The United States’ Apollo 11 was the first crewed mission to land on the Moon. Since then, there were six crewed U.S. landings between 1969 and 1972. Mankind hasn’t been back to the Moon since. But that is changing now.
China may be the first to return. Earlier this year, China landed on the Moon with their unmanned spacecraft. The Chinese Chang’e-4 spacecraft took stunning images from the Moon in January after completing a sophisticated, difficult landing approach. The Chinese government has announced plans to establish a manned moon base there in the coming years.
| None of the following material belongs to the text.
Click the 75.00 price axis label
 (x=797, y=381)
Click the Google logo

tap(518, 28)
Not to be outdone by the Chinese, the United States has also announced an ambitious return to the Moon. In 2017, President Trump issued a new directive to NASA ordering them to send manned missions to both the Moon and the Mars. Earlier this year, Trump committed to a budget increase for NASA, saying he expects American men and women on the surface of the Moon by 2024.
American industry is also working on getting to the Moon too. Elon Musk, who founded SpaceX, has been very vocal about his company’s commitment to travel to the Moon. Last year, he announced the first commercial flight around the moon which was originally scheduled to happen in 2023. Soon after orbiting the Moon, Musk has said he’d like to land on the Moon and develop moon bases there.
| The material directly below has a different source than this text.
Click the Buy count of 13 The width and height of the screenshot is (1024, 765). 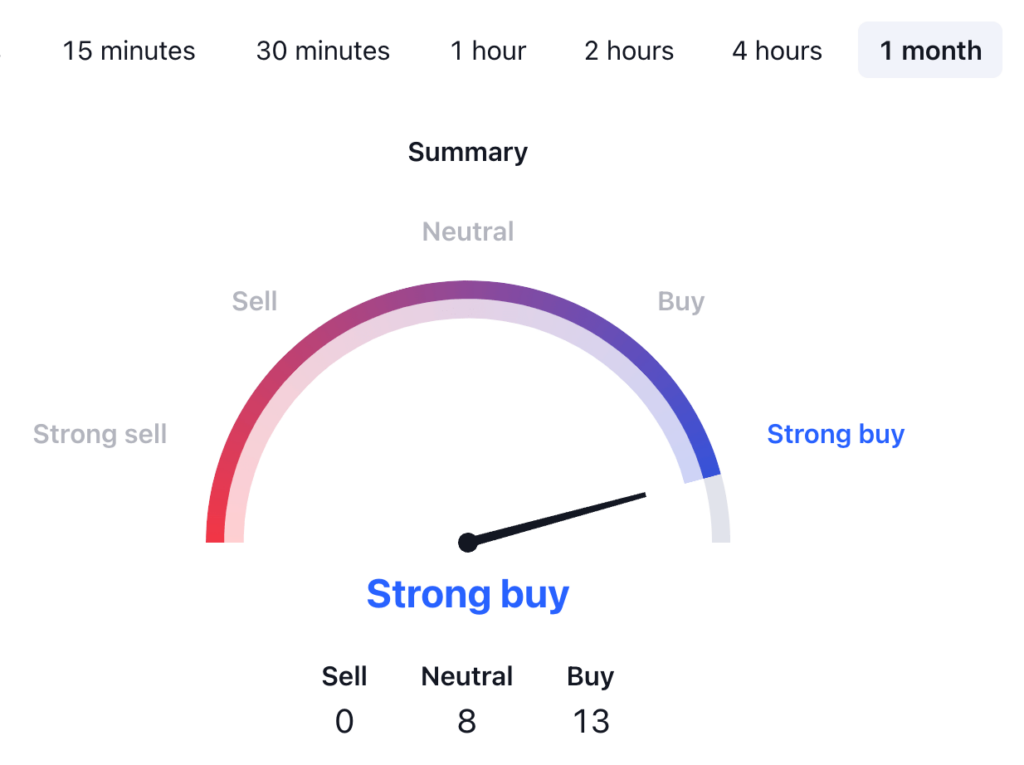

Scientists around the world are preparing for such a return to the Moon, whether it be by government agency or private company. In places like Hawaii’s Big Island, simulations are underway now to explore what working and living on the Moon will be like.
In 50 years from now, it’s very possible that mankind will not only have a significant presence on the Moon, but perhaps other locations in our solar system too.